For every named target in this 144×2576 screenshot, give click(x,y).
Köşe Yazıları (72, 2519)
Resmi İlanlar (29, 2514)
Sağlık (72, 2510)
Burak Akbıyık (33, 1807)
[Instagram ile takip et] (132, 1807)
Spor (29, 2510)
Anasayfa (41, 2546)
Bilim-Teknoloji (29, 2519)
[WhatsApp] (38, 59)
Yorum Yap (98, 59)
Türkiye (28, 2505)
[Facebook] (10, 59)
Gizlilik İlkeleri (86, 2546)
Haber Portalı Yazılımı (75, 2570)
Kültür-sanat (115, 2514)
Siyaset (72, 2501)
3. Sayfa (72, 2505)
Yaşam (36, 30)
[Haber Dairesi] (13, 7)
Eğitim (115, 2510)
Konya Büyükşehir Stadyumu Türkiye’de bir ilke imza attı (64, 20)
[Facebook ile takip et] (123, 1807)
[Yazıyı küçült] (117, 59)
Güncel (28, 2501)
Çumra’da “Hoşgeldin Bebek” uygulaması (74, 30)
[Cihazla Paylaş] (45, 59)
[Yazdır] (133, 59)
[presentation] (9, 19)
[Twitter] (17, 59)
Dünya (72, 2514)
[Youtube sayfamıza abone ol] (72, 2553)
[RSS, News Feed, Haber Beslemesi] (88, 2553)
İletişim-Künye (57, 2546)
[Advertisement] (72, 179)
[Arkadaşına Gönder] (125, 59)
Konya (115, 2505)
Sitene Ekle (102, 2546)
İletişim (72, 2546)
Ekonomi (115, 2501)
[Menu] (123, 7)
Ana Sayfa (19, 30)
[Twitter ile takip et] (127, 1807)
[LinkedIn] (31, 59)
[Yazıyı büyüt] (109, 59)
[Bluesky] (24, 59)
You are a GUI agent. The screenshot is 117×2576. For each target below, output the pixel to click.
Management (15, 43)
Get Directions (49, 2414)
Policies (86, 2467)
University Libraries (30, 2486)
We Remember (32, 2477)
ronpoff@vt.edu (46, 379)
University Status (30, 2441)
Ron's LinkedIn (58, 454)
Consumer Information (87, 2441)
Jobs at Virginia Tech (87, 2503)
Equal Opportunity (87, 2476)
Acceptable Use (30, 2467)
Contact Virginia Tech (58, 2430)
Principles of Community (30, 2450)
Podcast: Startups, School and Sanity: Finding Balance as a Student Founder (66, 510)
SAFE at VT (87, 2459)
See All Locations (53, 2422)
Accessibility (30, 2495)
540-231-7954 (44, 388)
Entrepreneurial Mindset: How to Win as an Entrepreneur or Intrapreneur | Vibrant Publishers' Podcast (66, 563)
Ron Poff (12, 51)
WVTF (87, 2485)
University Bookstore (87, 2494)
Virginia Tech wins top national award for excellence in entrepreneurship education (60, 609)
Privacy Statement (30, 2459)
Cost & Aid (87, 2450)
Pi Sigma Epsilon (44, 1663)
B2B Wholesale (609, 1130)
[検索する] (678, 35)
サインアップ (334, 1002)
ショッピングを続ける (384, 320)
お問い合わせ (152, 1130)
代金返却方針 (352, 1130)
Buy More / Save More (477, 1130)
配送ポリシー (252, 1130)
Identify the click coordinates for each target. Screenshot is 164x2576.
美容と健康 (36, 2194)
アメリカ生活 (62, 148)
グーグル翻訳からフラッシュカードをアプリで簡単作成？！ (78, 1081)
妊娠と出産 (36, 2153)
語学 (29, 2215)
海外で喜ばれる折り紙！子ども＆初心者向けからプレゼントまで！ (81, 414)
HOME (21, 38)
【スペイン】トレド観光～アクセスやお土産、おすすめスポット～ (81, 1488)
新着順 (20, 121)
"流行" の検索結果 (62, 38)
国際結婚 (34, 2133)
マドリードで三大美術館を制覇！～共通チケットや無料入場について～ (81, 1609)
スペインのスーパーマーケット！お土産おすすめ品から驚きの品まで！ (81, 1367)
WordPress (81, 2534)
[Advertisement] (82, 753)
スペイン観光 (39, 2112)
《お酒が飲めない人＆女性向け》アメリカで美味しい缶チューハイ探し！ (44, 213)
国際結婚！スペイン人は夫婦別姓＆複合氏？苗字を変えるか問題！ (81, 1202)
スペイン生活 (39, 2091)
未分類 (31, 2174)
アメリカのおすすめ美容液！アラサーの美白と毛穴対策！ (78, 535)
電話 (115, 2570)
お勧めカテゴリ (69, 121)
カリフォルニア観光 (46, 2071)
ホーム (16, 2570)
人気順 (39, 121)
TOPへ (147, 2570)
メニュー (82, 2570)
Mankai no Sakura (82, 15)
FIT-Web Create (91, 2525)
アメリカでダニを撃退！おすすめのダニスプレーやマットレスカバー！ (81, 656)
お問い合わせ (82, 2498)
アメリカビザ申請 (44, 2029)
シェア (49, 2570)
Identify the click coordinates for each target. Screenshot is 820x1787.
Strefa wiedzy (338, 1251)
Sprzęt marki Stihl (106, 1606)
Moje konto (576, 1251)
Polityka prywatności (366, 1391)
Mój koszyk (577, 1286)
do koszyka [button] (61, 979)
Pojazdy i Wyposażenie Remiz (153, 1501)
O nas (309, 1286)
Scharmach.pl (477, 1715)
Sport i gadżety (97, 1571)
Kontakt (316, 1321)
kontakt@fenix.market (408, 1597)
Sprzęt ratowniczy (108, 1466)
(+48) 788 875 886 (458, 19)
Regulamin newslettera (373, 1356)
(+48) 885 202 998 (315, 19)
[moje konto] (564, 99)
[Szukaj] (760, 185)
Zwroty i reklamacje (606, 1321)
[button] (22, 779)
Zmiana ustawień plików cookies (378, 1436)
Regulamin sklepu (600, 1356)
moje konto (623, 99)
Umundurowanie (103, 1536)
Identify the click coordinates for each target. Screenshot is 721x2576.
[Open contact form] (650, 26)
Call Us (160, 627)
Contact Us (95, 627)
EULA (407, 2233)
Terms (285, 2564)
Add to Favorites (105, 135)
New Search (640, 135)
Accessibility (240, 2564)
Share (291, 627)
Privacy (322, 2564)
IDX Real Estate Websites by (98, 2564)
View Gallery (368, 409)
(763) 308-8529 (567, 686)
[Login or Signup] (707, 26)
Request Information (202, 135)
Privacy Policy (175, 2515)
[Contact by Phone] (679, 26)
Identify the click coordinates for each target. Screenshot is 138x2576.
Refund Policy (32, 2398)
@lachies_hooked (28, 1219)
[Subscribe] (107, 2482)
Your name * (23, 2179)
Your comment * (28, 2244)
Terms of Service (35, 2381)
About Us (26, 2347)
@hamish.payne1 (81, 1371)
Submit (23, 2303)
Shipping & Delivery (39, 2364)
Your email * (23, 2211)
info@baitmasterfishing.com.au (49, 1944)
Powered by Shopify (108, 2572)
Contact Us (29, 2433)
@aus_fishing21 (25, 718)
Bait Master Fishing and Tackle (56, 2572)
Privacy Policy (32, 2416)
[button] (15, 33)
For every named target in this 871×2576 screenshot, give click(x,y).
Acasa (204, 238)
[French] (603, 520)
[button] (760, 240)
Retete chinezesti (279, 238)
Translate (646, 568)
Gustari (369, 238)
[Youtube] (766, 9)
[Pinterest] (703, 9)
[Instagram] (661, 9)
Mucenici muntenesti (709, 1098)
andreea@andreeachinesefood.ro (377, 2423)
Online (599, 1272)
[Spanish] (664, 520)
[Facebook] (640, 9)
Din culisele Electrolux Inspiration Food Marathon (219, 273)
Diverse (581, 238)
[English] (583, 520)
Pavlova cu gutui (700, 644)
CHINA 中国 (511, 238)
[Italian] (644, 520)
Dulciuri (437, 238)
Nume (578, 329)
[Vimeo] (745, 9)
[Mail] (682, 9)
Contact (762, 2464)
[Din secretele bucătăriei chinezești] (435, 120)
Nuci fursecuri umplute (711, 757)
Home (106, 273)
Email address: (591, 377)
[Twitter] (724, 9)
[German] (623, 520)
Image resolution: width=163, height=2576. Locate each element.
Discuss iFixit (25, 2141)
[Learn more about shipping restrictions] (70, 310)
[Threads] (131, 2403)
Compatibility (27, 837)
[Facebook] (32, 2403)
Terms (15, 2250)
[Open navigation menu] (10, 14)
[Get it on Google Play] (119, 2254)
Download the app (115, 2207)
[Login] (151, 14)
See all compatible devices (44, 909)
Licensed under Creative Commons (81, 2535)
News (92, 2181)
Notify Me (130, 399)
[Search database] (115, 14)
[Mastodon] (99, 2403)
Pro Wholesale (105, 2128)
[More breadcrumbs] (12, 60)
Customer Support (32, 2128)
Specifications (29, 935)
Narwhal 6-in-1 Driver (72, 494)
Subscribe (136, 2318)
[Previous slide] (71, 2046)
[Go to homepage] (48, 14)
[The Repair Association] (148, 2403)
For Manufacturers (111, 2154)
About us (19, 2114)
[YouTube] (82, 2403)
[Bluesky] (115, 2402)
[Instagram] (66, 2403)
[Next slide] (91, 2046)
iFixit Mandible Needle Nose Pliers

* [Assignment]
Return only the lines between the one holding "カリフォルニア観光 (46, 2071)" and the one holding "Terms (285, 2564)", inclusive, exactly as they appear above.

* [Solution for this problem]
カリフォルニア観光 (46, 2071)
ホーム (16, 2570)
人気順 (39, 121)
TOPへ (147, 2570)
メニュー (82, 2570)
Mankai no Sakura (82, 15)
FIT-Web Create (91, 2525)
アメリカでダニを撃退！おすすめのダニスプレーやマットレスカバー！ (81, 656)
お問い合わせ (82, 2498)
アメリカビザ申請 (44, 2029)
シェア (49, 2570)
Identify the click coordinates for each target. Screenshot is 820x1787.
Strefa wiedzy (338, 1251)
Sprzęt marki Stihl (106, 1606)
Moje konto (576, 1251)
Polityka prywatności (366, 1391)
Mój koszyk (577, 1286)
do koszyka [button] (61, 979)
Pojazdy i Wyposażenie Remiz (153, 1501)
O nas (309, 1286)
Scharmach.pl (477, 1715)
Sport i gadżety (97, 1571)
Kontakt (316, 1321)
kontakt@fenix.market (408, 1597)
Sprzęt ratowniczy (108, 1466)
(+48) 788 875 886 (458, 19)
Regulamin newslettera (373, 1356)
(+48) 885 202 998 (315, 19)
[moje konto] (564, 99)
[Szukaj] (760, 185)
Zwroty i reklamacje (606, 1321)
[button] (22, 779)
Zmiana ustawień plików cookies (378, 1436)
Regulamin sklepu (600, 1356)
moje konto (623, 99)
Umundurowanie (103, 1536)
Identify the click coordinates for each target. Screenshot is 721x2576.
[Open contact form] (650, 26)
Call Us (160, 627)
Contact Us (95, 627)
EULA (407, 2233)
Terms (285, 2564)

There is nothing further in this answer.